The Bears wear a No. 99 decal in honor of Adams and might acknowledge him in another way, too. The source said the Bears red-flagged a whopping 14 players out of the Indianapolis Scouting Combine, including one player who went in the first round. It was a direct reaction to the Adams tragedy. Linebacker Hunter Hillenmeyer was deemed out for the season because of a concussion instead of being given a few weeks to clear his head.
Every concussion is different
Not surprisingly, the Bears find the theory absurd. A team source said doctors always have been fully committed to player safety and in the forefront of concussion management. A conservative approach is nothing new, and connecting Adams and Cutler is illogical because the medical issues are so different. As for Hillenmeyer, the team insists every player's situation is different regarding concussions.
Research shows one concussion can make a person more susceptible to another, and the severity of injury increases the more you have them. Justin Morneau of the Minnesota Twins, for instance, recently was ruled out of the MLB playoffs after failing to recover fully from a concussion suffered July 7 when he was kneed in the head on a takeout slide at second base. Morneau suffered at least one severe concussion while playing hockey in his early teens and another when he was beaned in 2005.
Nobody is sure how many concussions Cutler has received, but the Bears knew Hillenmeyer once complained of vertigo that might have been related to concussion. Presumably, they are aware of any other concussions he received as an NFL player because he has spent his entire his eight-year career with the team. The Bears also have a baseline test for every player that is used to measure injury. League guidelines dictate that any player suffering a concussion must pass a neurological examination with a team physician and an independent doctor.
The NFL is a violent sport where the quarterback is hunted prey. Cutler will be targeted and hit as he has been in every game this season. Given the Bears' protection concerns, Cutler likely will be hit multiple times, a fact that isn't supposed to matter in the final evaluation but probably should.

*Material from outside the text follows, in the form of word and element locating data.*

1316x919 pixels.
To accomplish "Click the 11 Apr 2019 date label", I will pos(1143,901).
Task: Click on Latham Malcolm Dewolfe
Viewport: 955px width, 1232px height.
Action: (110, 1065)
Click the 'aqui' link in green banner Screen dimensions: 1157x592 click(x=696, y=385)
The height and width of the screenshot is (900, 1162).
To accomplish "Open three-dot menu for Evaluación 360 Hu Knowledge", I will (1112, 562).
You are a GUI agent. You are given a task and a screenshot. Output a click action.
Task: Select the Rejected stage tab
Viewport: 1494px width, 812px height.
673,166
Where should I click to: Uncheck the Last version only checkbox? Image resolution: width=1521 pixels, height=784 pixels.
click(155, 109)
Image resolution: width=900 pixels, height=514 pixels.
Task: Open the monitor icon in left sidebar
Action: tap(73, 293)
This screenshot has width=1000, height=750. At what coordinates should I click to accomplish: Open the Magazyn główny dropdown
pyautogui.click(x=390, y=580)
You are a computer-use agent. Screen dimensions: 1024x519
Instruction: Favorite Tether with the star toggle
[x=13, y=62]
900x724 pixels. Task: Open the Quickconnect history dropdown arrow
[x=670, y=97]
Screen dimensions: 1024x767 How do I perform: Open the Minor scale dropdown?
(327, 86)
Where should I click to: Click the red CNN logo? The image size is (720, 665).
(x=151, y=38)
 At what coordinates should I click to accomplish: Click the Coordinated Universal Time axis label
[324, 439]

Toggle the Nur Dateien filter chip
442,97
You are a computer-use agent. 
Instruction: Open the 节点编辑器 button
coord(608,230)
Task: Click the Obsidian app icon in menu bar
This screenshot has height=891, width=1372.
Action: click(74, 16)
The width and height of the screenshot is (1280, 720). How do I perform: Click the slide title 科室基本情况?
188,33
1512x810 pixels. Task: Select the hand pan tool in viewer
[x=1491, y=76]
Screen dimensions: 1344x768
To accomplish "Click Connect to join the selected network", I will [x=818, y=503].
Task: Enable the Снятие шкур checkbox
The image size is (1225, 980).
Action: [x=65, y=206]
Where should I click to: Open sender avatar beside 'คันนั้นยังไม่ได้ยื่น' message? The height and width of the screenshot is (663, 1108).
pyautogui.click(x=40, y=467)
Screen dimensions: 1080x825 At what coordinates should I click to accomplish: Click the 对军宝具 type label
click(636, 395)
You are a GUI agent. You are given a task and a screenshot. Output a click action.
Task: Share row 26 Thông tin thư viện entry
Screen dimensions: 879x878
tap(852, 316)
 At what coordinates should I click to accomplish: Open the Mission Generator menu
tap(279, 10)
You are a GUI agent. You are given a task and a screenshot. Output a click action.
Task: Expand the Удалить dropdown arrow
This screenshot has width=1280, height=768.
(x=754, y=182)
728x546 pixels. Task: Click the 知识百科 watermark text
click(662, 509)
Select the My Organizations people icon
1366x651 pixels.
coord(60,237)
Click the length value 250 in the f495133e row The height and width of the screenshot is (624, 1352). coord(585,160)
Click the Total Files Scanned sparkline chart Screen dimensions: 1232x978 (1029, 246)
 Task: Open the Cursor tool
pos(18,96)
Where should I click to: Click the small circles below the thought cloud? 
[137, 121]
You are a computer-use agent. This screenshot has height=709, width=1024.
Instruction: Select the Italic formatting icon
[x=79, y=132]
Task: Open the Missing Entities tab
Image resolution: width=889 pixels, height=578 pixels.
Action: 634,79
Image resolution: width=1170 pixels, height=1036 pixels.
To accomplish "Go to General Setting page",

Peppers came to Chicago after Adams passed away, but the Bears insist they would have signed him even if Adams had lived. Ideally, the two would have played opposite each other. Peppers was the best player on the free-agent market, even if he had a reputation for taking plays off, something that hasn't remotely been a problem for him with the Bears. Doubters in Carolina say that is because Peppers has wanted to play well in his debut with the Bears and in nationally televised games against Green Bay and the New York Giants.
Decision to leave was easy
No doubt he'll want to play well against his old team, too, especially if the defense is effectively left to fend for itself without Cutler under center. Peppers said he didn't leave Carolina of his own accord. The Panthers decided to go in another direction and made his decision to leave easy.
''I have moved on,'' he said. ''I am here now, and it's all about this team.''
If it is all about the Bears, then it's all about Cutler. His status might be a headache for everyone involved, including the doctors responsible for clearing him to play.